How to marshal your insights for powerful communication
Too often we are dealt raw fact—data and statistics in communication. Who recalls this? But, wrap a story around them and the situation changes. Let’s see how this plays out.
Facts are facts – data and statistics.
Insights are facts in context – the causes and the consequences of the facts. Now things start to get a bit more interesting.
Here is an example of a fact: ‘In the decade between 2002 and 2012, Victoria experienced a 58 per cent increase in the number of children in out-of-home care’.
On its own it signals something huge, but it’s still just information. When you go on to articulate the causes and the consequences for this fact, that’s an insight.
One of the causes in this case involved babies born to drug-addicted parents.
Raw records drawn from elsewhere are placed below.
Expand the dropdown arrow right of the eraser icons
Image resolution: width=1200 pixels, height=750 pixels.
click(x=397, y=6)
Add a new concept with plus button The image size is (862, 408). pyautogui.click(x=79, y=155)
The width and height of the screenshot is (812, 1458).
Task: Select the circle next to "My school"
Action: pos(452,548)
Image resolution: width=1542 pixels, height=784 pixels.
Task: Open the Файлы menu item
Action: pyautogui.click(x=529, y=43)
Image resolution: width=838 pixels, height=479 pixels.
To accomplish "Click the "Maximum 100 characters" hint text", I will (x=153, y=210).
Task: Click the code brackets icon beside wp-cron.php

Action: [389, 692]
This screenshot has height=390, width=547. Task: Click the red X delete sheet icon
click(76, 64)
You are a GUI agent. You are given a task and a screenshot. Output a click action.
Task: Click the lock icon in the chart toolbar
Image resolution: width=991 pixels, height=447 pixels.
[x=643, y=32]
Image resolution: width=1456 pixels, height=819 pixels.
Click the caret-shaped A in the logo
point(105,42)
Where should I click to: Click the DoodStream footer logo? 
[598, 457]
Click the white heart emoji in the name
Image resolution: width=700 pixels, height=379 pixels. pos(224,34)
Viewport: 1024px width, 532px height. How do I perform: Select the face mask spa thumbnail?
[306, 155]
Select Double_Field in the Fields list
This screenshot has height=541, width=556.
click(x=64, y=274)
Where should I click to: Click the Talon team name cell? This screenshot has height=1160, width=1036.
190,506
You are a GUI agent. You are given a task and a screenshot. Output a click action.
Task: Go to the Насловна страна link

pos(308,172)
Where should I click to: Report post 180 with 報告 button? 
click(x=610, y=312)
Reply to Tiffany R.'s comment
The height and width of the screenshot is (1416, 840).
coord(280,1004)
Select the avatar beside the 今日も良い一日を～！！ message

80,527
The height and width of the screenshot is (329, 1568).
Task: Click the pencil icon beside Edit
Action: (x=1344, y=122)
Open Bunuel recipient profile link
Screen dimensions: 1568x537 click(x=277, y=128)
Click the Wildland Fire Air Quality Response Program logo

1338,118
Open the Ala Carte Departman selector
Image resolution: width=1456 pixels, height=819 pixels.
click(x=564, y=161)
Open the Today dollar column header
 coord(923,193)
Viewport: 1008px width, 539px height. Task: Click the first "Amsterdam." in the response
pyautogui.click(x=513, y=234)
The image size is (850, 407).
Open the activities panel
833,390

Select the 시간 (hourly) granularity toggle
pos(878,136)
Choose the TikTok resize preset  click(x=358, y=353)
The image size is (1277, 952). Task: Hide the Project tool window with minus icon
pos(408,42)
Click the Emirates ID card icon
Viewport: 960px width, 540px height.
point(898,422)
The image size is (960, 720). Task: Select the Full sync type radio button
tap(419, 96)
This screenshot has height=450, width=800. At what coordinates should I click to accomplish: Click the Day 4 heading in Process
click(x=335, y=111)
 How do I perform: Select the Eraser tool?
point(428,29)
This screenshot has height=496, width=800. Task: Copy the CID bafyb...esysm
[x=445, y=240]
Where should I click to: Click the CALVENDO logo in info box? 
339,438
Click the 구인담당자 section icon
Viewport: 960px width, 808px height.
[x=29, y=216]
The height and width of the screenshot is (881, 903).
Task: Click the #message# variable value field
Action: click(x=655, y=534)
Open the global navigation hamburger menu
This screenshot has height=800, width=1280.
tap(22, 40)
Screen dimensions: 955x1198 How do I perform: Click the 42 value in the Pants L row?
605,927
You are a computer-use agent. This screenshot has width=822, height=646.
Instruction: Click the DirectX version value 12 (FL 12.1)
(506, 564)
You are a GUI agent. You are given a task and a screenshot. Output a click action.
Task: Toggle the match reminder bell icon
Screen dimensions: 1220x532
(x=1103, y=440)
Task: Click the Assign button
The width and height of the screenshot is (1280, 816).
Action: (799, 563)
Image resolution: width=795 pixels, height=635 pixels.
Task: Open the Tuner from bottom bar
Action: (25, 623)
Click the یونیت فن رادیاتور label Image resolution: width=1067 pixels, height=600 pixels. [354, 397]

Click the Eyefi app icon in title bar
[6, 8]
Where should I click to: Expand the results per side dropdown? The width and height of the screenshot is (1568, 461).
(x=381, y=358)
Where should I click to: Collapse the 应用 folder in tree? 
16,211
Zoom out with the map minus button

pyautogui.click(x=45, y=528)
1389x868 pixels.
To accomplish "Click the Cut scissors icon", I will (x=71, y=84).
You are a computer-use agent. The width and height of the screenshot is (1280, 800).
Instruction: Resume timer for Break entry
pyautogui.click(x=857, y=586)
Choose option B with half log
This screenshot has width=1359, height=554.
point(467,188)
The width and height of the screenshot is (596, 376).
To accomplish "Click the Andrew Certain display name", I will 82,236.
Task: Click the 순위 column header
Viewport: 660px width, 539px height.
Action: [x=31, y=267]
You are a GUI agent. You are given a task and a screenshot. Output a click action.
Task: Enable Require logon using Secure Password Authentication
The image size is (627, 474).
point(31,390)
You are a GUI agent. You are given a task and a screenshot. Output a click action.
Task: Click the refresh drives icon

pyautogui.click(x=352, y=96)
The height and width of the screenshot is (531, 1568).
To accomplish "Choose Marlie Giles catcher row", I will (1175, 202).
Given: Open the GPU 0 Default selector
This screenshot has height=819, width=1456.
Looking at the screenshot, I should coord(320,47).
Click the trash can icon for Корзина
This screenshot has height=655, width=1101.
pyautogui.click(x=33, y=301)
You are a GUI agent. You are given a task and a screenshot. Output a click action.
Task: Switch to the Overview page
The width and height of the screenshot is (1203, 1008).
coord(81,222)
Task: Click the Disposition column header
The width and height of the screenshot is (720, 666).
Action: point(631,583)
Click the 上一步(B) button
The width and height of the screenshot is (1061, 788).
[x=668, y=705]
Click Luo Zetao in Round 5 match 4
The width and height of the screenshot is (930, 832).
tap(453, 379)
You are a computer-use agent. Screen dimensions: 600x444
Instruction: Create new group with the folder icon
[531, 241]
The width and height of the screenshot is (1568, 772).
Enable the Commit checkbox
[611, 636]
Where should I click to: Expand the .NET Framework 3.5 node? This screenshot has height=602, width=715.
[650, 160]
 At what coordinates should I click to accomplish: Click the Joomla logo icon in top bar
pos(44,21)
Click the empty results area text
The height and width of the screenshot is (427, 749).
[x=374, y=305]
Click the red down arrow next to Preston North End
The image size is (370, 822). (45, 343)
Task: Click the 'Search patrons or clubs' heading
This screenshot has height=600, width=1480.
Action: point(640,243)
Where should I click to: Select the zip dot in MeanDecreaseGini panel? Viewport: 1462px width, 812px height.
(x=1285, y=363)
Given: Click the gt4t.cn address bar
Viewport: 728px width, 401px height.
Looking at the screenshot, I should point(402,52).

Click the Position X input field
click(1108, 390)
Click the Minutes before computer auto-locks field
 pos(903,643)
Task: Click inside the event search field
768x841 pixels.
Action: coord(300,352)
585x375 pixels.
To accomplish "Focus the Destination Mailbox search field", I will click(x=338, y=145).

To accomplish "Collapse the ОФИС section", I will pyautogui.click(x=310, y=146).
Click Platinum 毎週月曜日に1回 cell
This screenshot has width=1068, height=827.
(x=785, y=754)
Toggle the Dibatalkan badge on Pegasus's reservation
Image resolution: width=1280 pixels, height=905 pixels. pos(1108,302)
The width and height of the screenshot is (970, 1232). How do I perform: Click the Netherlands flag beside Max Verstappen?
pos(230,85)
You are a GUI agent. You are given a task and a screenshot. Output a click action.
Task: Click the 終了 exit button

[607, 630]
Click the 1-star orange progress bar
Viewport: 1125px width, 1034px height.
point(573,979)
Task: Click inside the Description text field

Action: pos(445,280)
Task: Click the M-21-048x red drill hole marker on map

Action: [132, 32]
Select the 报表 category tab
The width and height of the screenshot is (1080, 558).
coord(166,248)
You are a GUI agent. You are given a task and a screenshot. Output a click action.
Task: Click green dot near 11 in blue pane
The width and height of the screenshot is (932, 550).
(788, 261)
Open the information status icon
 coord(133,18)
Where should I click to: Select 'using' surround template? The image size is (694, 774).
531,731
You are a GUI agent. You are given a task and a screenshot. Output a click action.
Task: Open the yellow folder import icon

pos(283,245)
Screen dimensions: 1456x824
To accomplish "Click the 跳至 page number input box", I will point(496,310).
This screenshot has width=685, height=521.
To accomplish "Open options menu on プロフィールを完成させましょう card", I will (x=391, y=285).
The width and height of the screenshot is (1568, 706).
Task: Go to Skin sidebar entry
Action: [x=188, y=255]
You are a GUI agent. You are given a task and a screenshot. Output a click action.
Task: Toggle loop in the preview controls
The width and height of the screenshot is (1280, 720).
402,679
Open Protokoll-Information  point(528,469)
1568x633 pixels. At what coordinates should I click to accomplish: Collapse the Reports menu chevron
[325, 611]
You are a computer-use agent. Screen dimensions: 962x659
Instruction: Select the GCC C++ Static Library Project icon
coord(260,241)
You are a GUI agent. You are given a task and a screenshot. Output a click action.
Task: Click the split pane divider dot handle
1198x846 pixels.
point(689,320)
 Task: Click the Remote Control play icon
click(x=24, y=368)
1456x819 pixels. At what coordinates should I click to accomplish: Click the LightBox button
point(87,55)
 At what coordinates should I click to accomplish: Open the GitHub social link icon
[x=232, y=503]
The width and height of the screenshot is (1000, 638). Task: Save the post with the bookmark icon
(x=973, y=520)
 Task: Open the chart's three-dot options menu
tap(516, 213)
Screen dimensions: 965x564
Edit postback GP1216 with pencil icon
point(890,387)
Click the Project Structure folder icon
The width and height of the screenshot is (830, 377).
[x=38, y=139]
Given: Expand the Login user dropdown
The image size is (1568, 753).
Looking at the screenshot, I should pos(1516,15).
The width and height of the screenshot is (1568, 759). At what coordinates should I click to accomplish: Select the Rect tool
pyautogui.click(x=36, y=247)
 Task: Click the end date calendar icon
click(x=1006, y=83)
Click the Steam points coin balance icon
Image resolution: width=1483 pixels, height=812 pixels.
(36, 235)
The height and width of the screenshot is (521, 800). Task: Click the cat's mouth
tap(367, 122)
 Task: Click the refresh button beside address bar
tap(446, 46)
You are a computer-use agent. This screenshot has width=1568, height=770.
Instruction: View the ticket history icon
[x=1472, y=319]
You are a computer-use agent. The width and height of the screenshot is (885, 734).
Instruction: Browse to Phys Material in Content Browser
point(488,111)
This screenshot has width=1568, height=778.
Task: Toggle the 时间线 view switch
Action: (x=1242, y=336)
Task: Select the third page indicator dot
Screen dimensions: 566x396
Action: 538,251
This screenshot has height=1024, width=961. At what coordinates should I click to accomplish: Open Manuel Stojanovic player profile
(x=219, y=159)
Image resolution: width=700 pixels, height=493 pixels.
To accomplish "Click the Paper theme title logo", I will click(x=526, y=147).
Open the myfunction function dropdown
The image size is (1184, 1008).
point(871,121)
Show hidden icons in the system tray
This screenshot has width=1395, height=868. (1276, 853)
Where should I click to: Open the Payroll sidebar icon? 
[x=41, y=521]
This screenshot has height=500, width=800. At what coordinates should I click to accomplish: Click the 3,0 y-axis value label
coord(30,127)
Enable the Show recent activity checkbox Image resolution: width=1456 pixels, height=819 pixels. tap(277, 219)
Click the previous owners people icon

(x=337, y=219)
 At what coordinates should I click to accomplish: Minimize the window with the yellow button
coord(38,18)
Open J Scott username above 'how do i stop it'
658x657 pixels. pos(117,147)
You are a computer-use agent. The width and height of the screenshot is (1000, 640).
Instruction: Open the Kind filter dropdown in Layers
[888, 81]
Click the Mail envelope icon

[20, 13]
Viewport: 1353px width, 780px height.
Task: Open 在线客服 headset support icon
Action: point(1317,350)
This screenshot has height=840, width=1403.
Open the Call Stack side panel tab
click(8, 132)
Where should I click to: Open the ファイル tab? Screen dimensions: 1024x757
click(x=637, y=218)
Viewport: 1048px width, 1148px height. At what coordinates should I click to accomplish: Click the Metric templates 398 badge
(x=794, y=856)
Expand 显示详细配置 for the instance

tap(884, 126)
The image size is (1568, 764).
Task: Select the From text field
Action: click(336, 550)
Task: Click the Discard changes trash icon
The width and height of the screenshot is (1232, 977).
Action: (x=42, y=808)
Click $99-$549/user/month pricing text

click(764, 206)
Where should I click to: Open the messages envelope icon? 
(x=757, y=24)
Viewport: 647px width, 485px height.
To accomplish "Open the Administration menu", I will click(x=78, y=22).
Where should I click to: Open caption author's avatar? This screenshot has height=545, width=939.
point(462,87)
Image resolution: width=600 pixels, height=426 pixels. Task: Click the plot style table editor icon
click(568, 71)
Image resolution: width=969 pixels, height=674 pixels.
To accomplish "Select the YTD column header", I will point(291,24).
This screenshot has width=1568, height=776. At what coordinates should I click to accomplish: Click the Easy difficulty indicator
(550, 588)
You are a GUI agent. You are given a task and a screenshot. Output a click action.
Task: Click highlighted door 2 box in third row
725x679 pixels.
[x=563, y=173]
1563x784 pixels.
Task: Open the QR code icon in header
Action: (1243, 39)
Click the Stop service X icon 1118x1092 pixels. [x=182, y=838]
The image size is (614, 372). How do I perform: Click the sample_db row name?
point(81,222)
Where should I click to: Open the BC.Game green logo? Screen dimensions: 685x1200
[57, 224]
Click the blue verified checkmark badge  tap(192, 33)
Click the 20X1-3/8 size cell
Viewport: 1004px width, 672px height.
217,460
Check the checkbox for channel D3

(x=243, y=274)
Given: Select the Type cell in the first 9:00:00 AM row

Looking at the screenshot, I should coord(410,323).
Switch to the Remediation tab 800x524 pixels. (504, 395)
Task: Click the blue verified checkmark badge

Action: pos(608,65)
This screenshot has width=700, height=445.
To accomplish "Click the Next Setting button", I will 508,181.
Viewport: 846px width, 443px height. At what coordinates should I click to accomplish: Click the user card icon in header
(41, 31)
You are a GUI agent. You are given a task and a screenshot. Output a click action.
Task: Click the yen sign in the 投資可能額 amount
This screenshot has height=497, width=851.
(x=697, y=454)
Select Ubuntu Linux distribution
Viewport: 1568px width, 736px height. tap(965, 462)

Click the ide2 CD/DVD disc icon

A consequence included carers not being able to afford the right level of care on the allowances they received.
Still, this remains information.
Knowledge is applied information, the kernel in the nut – what you have learned and absorbed and practiced – your expertise.
Bring to that information your personal knowledge and experience of the causes and consequences and share it intelligently with others, and that is your value and your story, which completely changes the response to your communication.
The child protection worker who told me this insight, went on to say she had visited a woman who was a regular foster carer. She had a toddler on her knee and was in tears. She told the child protection worker she could no longer afford to buy his nappies, and even though she loved him, she couldn’t look after him properly and would have to return him.
Wrap this story around the insight, and the people who need to hear it would resonate emotionally and recall the fact.
What insights can you wrap a story around?